Figure 2. A chest X-ray performed after 3 months of prednisolone therapy showing improvement in reticulonodular densities
 
Discussion
Idiopathic pulmonary hemosiderosis is a rare disease in children with an unknown aetiology. The estimated yearly incidence among Swedish children from 1960 through 1979 was 0.24 per 1 000 000 children.1 A retrospective review of records from a tertiary paediatric hospital in northern Taiwan noted five cases over 25 years.2 Patients classically presented with a triad of recurrent or chronic pulmonary symptoms (cough, dyspnoea, wheeze, haemoptysis), pulmonary infiltrates on CXR, and iron-deficiency anaemia. Our patient had only anaemia without obvious underlying causes. Subsequent CXR changes led to the suspicion of IPH.
 
Serum ferritin has been traditionally taken as a reliable surrogate marker of body iron stores. Hypoferritinaemia is commonly used as a diagnostic marker for iron deficiency.3 However, as it is an acute-phase reactant, abnormally raised serum ferritin level may be seen during acute infection or liver disease even in the presence of iron deficiency.4 In IPH, iron study usually shows low serum iron with low iron saturation, and microcytosis and hypochromia in the blood picture. However, plasma ferritin level can be normal or elevated in IPH because of alveolar synthesis and release into the circulation and does not reflect the iron deposits in the body.5 This makes the diagnosis of iron-deficiency anaemia in IPH difficult. We recommend the use of serum iron and transferrin saturation (serum iron/TIBC) instead to evaluate suspected iron-deficiency anaemia.4
 
Diagnosis of IPH is based on exclusion of other causes of intrapulmonary haemorrhage and systemic diseases.
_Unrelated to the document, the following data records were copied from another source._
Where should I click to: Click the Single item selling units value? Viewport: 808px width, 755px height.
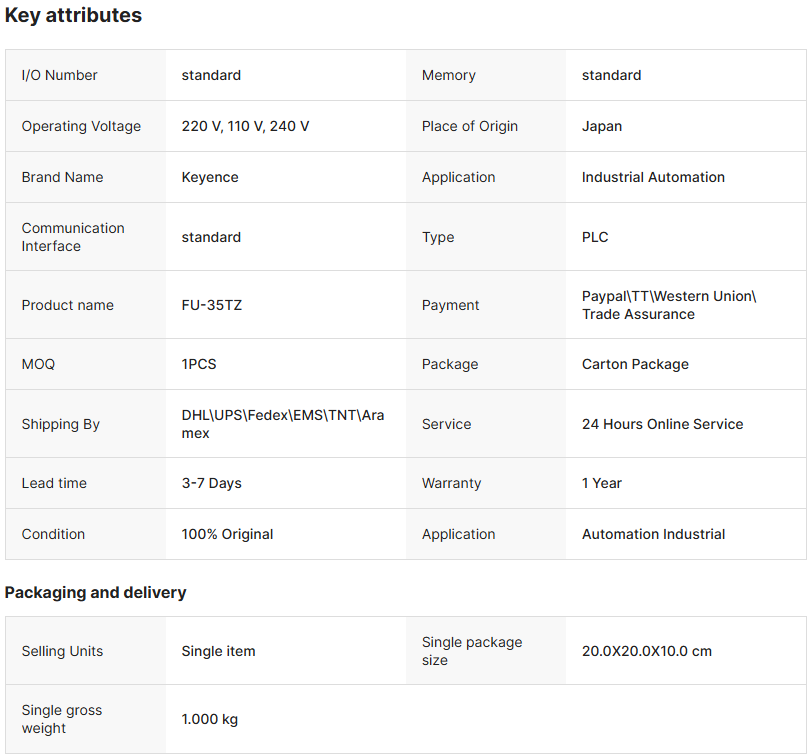click(x=218, y=651)
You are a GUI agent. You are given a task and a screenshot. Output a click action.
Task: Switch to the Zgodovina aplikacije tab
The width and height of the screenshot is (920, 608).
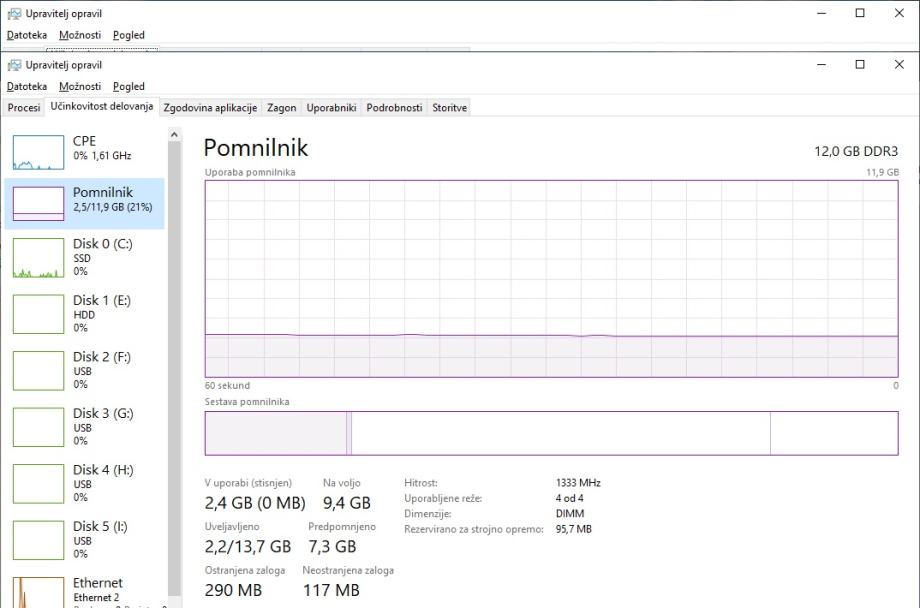tap(210, 108)
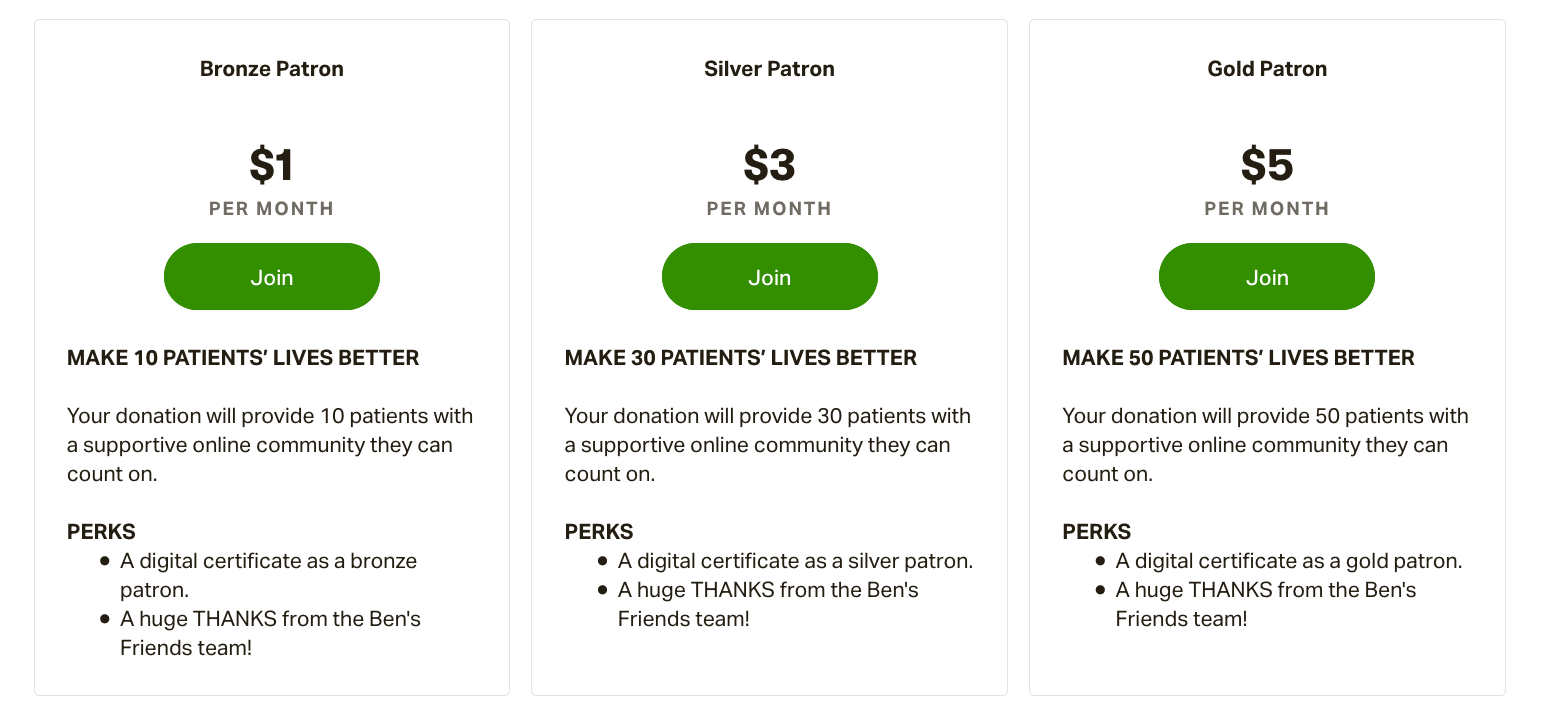
Task: Click the 30 patients donation description text
Action: coord(767,445)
In the absence of systemic disease, findings of HLM in bronchoscopic lavage or gastric aspirate/sputum along with chronic pulmonary symptoms lead to a diagnosis of IPH. Lung biopsy is the gold standard for diagnosis. We performed lung biopsy to exclude pulmonary capillaritis, which is one of the causes of DAH. Pulmonary capillaritis is a small-vessel vasculitis, which can occur as an isolated condition or in association with multiple systemic vasculitides. Isolated DAH without identifiable causation or associated disease is referred to as IPH.6
 
Daily oral corticosteroids or weekly intravenous pulse methylprednisolone is commonly used in the induction treatment of IPH. Other immunosuppressive agents such as azathioprine, cyclophosphamide, and hydroxychloroquine have also been used alone or in combination with oral corticosteroids.7 8 9 10 11 Low-dose oral corticosteroids, azathioprine, or methotrexate are used in maintenance phase. As there is lack of large patient series and inadequate follow-up in previous studies, the prognosis of IPH remains unclear. However, aggressive treatment with the use of corticosteroids and immunosuppressive agents are associated with a prolonged survival and improved prognosis.12 Long-term low-dose corticosteroid therapy was also reported to result in a milder disease course and prevent bleeding crisis.13
 
In conclusion, iron-deficiency anaemia results from poor dietary intake of iron in infants and toddlers. However, every child older than 24 months presenting with iron-deficiency anaemia should be evaluated for chronic blood loss. In this report, we have illustrated that anaemia without any respiratory symptoms can be the sole presenting feature of IPH, preceding other signs and symptoms, especially in young children. Haemoptysis may not be present in young children with IPH, as they tend to swallow their sputum. We recommend that when children present with unexplained anaemia and bilateral lung infiltrations, pulmonary haemorrhage should be suspected.